Items ▸
......
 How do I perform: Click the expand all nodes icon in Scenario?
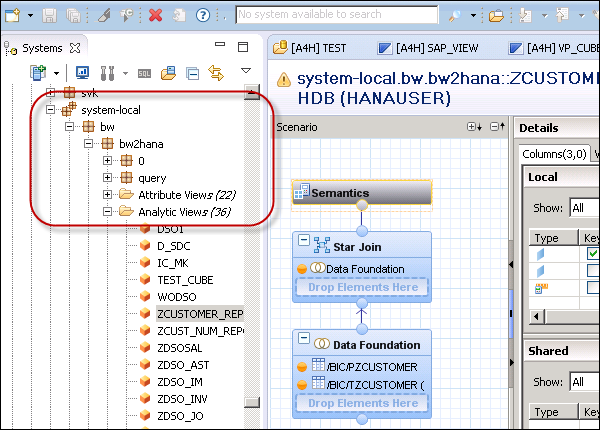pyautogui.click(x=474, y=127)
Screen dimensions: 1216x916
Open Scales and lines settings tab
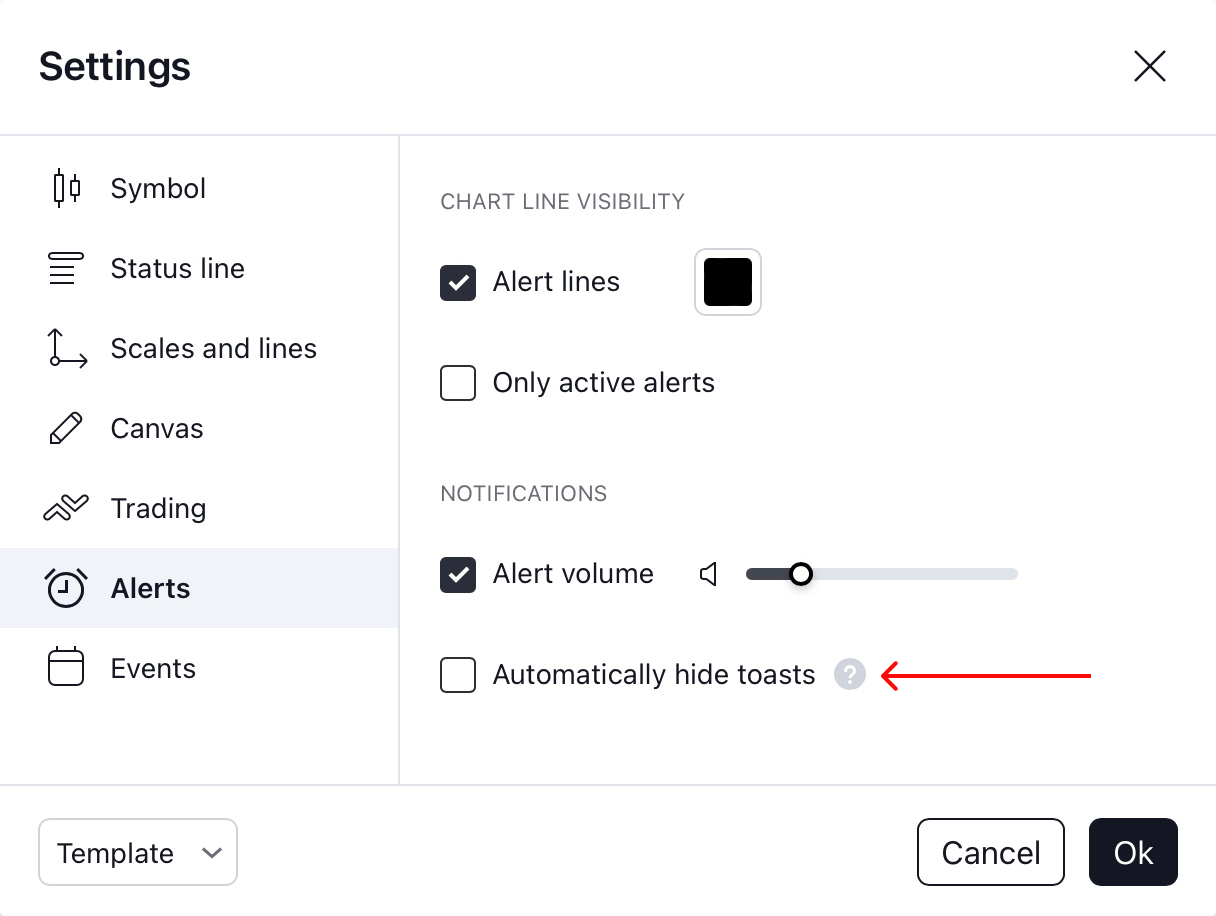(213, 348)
......
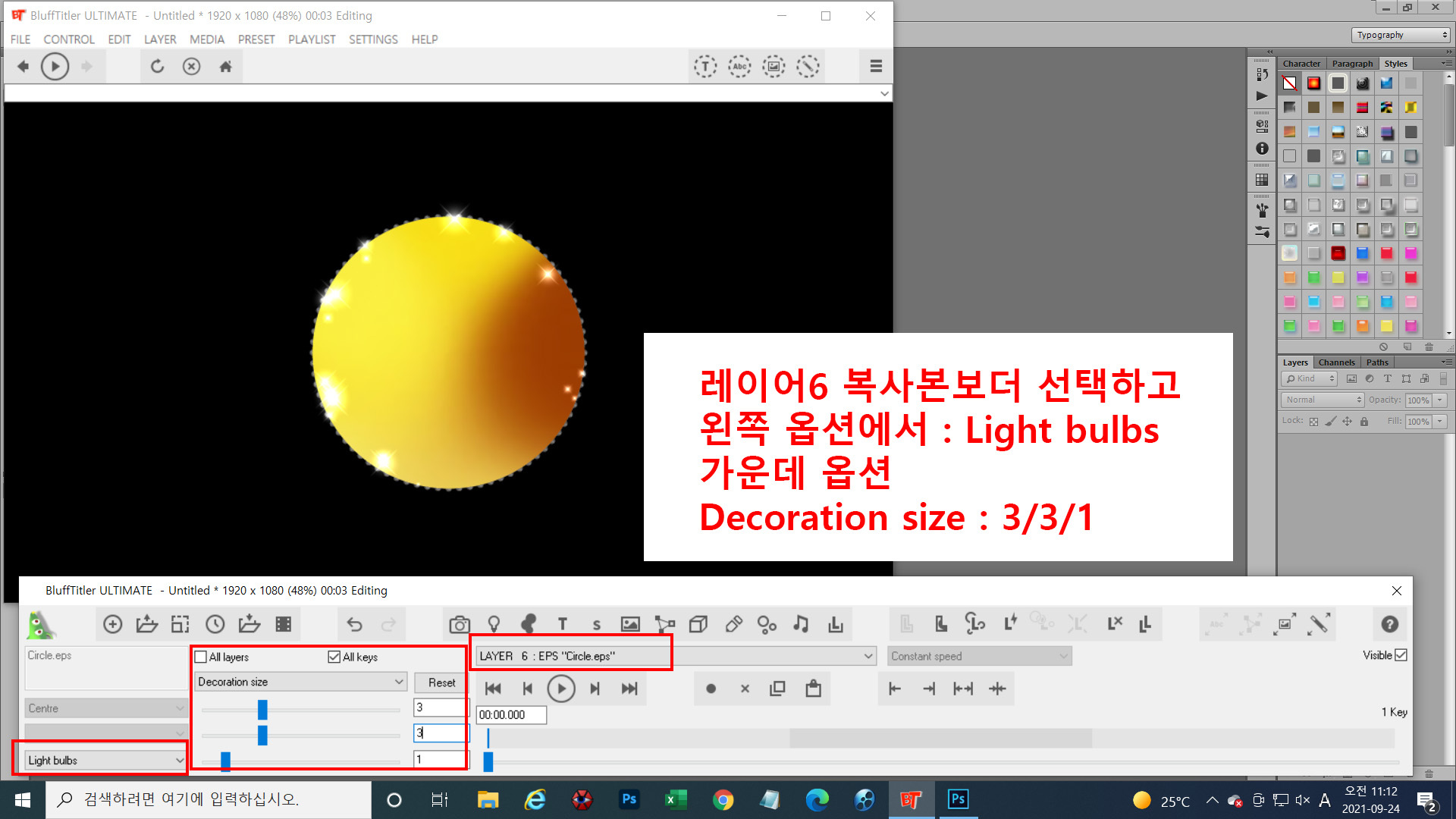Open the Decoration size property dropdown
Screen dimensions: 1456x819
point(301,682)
......
What to work on ▸
Please copy the material word for word, starting at the line containing "Open the Decoration size property dropdown" and ending at the line containing "point(301,682)", with both of those lines included and the pictures left out.

Exercise output ▸
Open the Decoration size property dropdown
Screen dimensions: 1456x819
point(301,682)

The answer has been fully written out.